Double-network/interpenetrating hydrogels combine two gels by interconnecting the gel networks together, resulting in a new gel composite (Figure 16). Essentially, the network of one gel is intertwined with the other, rather than the formation of a traditional copolymer gel. This is a subtle, but significant, difference—e.g., a double network gel could be formed by two polymers with different functional groups, meaning they could not be copolymerized. Figure 16 also shows that these hydrogels can be formed pre- and post-formation of one gel. Formation of these new materials has been shown to improve the bioavailability/compatibility of hydrogels [198,199]. Some of the materials investigated are commonly known CL- or modification-materials, such as HA, chitosan, thiol-functionalized PEG, poly-2-hydroxyethly acrylate (HEA), and polyacrylamide (PAA). With the large number of materials used in CL synthesis, this method could produce a unique double-network contact lens with improved functionality.

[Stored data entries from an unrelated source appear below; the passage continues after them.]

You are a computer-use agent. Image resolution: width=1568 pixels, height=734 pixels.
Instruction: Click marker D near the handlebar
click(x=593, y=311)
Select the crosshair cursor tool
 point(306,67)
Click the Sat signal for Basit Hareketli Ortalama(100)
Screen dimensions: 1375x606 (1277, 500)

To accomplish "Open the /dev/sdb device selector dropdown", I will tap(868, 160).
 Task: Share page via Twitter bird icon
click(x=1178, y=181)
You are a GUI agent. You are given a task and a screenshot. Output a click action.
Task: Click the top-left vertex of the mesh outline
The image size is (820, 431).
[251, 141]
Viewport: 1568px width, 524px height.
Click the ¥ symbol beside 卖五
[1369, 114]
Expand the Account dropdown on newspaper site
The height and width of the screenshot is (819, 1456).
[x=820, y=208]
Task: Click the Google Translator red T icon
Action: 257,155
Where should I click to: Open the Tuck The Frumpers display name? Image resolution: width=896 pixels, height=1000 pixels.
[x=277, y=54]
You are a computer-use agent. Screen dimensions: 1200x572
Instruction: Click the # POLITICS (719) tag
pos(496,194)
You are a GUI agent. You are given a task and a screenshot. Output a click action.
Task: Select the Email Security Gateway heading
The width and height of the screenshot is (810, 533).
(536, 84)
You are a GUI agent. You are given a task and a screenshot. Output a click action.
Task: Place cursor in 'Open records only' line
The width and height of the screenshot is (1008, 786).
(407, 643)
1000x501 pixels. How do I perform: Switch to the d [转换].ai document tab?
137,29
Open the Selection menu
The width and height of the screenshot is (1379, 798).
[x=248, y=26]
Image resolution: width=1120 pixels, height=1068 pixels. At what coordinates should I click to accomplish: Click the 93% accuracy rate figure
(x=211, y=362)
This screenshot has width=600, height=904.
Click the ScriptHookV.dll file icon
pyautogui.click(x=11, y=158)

Double-network hydrogel formation is fundamentally a chemical technique to improve the bulk properties of the material. These hydrogels could be manufactured in the same manner as current CL hydrogels, yet enhance the CL properties. This area is of interest to the CL community; a patent was assigned to Stanford University in 2010 for interpenetrating polymer-network contact lenses [200]. One example by Yañez et al. used interpenetrating networks composed of HEMA and polyvinyl pyrrolidone (PVP) to develop new comfortable SCLs [201]. PVP was semi-interpenetrating and leeched from the lens as a comfort mechanism rather than a true double-network hydrogel. These gels have been tailored for applications involving tissue engineering, emphasizing the robustness of the gel [202]. The inner eyelid (conjunctiva) and cornea are two different environments sensitive to the properties of the CL. Castellino et al. combined PDMS-MAA-HEMA to form an interpenetrating hydrogel network [203]. Their purpose was to form a general bioavailable material, rather than a material for specific ophthalmic applications. Wang and Li synthesized a double-network hydrogel of TRIS and HEMA-phosphorylcholine (PC) as a potential ophthalmic material [134]. At higher PC (20%) content, the double-network gels had a low water-contact angle (50°) and a high modulus (7 MPa). These are very attractive qualities for CL hydrogels, which could be further developed. Other double networks of silicone have been investigated for other research fields, suggesting it could be more widely used for CLs [204,205,206]. These works incorporated organic components, which would be essential for ocular biocompatibility. This type of hydrogel could be the next evolution of contact lenses.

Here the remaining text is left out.